RUN DMC:Are you getting the most out of destination management companies?

If you’re looking to hold an event in an unfamiliar location, finding the right destination management company can prove invaluable. Ian Whiteling investigates the services on offer and how you can get the most out of them.

With growing pressure put on corporate meetings and events planners and organisers, in recent years, to deliver more exciting, engaging and inspiring meetings, incentive travel programmes and events, they have cast their net wider to increasingly exotic and far flung destinations. Whether this trend will subside as sustainability issues rise to the fore and the credit crunch bites remains to be seen, but many destinations globally are witnessing growth in overseas events business, and many have aggressive marketing strategies.

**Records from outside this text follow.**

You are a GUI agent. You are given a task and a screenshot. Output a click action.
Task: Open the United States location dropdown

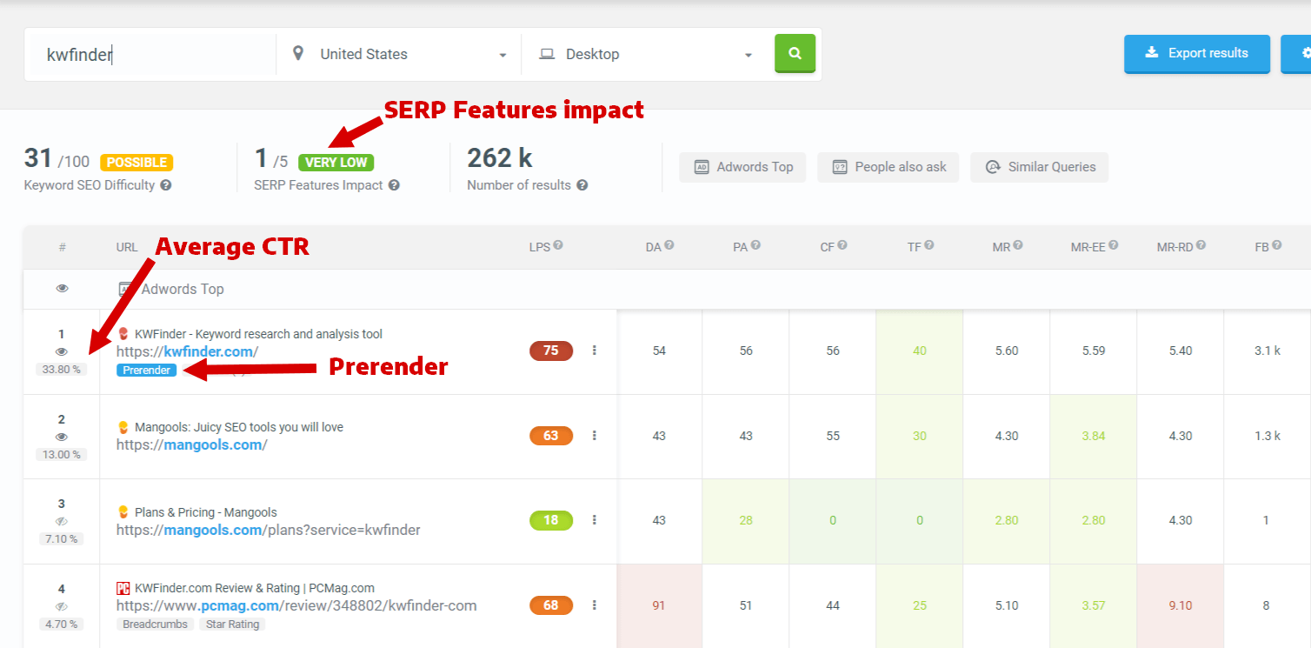(x=399, y=54)
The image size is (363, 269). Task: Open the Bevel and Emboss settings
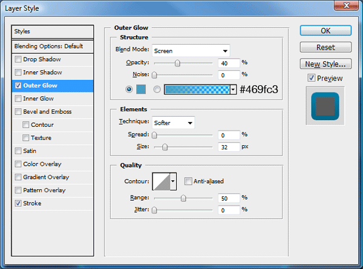47,112
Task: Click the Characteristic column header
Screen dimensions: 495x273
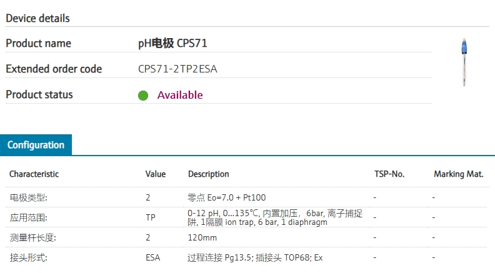Action: 34,174
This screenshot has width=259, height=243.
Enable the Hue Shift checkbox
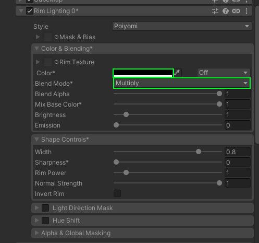pos(45,220)
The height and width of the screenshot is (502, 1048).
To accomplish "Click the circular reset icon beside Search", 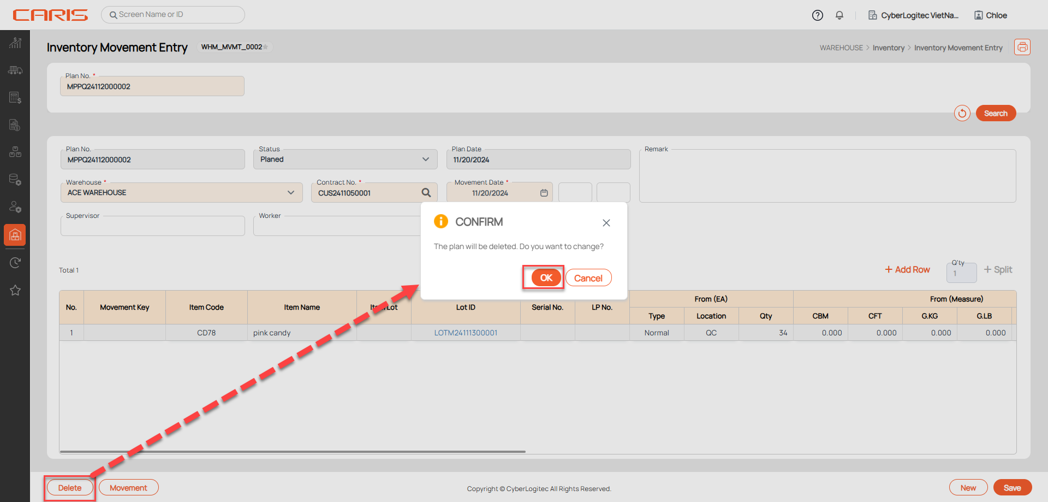I will click(962, 113).
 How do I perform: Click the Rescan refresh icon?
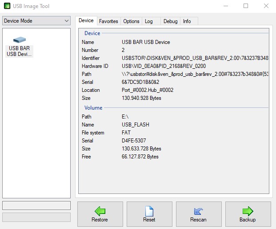(198, 211)
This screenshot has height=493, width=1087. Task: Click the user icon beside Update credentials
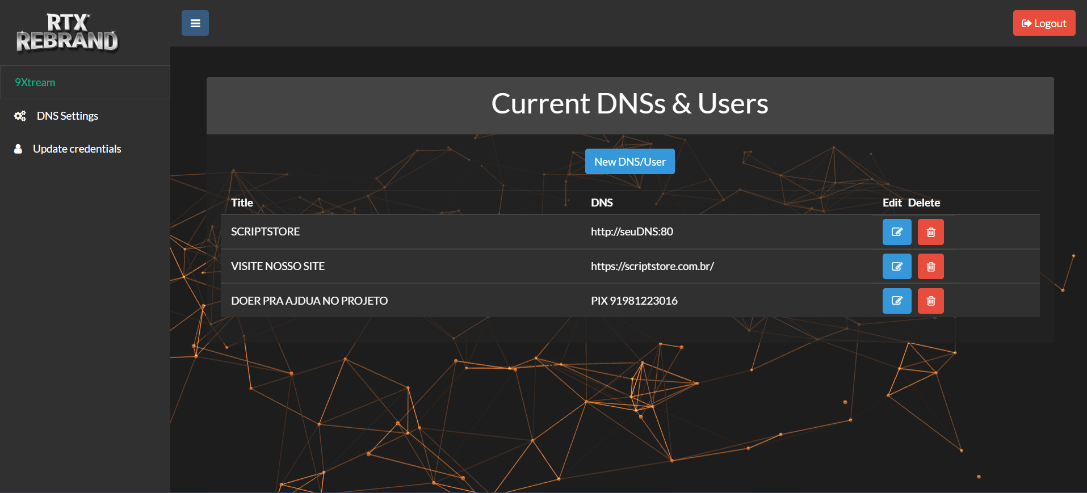point(18,149)
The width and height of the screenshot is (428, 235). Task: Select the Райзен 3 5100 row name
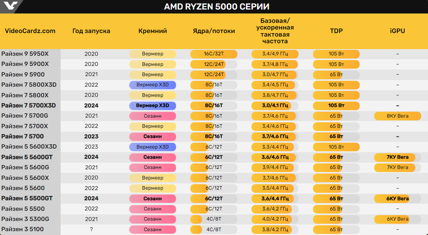(x=22, y=229)

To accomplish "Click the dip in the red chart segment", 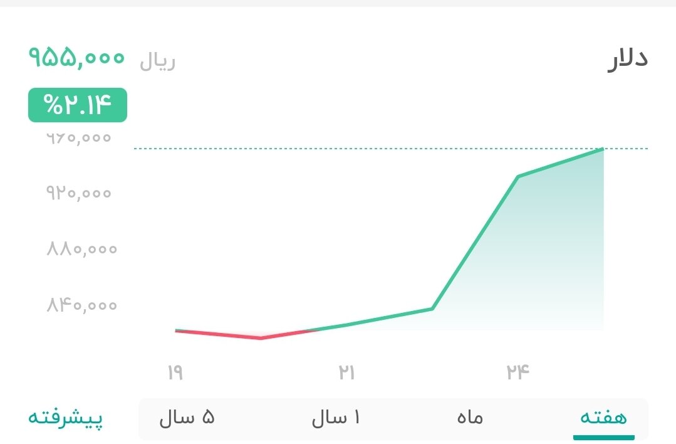I will pos(261,339).
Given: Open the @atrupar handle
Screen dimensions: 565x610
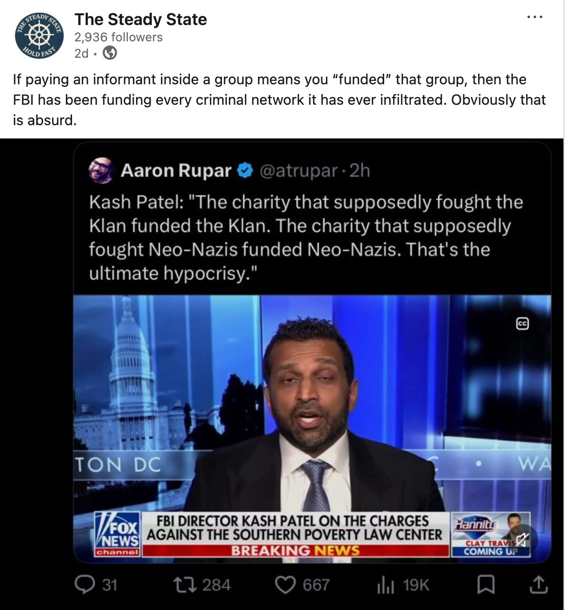Looking at the screenshot, I should 298,171.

Lithuania, for example, has recently appointed UK branding agency Saffron Brand Consultants to raise its profile globally, while Portugal is aiming to increase the contribution events make to its overall economy to 15% – and these are just two of many such cases.

Pushed to the limit
Holding an event overseas can be a great way to wow delegates, but an unfamiliarity with the territory really pushes organisers to the limit, from finding venues to sourcing suppliers. This is where destination management companies (DMC) have carved a niche.

“A DMC is a specialist service organisation offering unique local knowledge, expertise, creativity and, above all, contacts in countries all over the world,” explains Padraic Gilligan, managing director of Ovation Global DMC based in Ireland. “They are specialists in the depth of their destination knowledge, but also in their strategic understanding of the meetings and events industry.”

According to Christophe Verstraete of Euromic, an DMC covering 34 locations across the world, the term destination management company was coined in 1982 by one of his organisation’s Swedish members, Tom Risbecker, to distinguish the function of its members from those of ground service operators. “The DMC specifically aimed to serve the meetings industry,” he says.

Demand remains strong
Although the travel and events industries have changed much since then, and there has been a lot of pressure on companies to cut out the middlemen and book flights and accommodation direct, a rise in popularity of overseas events means DMCs have generally survived, with many still very much in demand.

“The importance of the DMC role has increased greatly over the last few years as in-house corporate meeting planners seek greater levels of strategic engagement from their destination partners,” says Gilligan.

“Procurement departments in corporations often demand that in-house meeting planners work direct in the destination without the support of an agency or third party. This elevates the role of the DMC accordingly, as it has to become cognisant and capable of delivering on corporate objectives and not just making buses turn up on time!”

There’s also the chance that this situation could heighten further as those companies that have followed a recent trend of taking their event management in-house return to DMCs. “With the current economic slowdown, the internal corporate event departments seem to be the first victims of downsizing, as companies once again turn to the outsourced intermediaries,” comments Verstraete.

For proof of this phenomenon, look no further that BMW’s announcement, recently, that it was slashing its internal events team.

More than destination details

So apart from local knowledge of venues and suppliers, what else do DMCs offer?

“In today’s demanding marketplace, time is often our most precious asset,” says Gilligan. “A good DMC can save a corporate meeting and events planner hours and hours of precious time – and money – by providing knowledge, expertise, creativity and contacts that match customer needs precisely and help to deliver solutions that meet corporate objectives.”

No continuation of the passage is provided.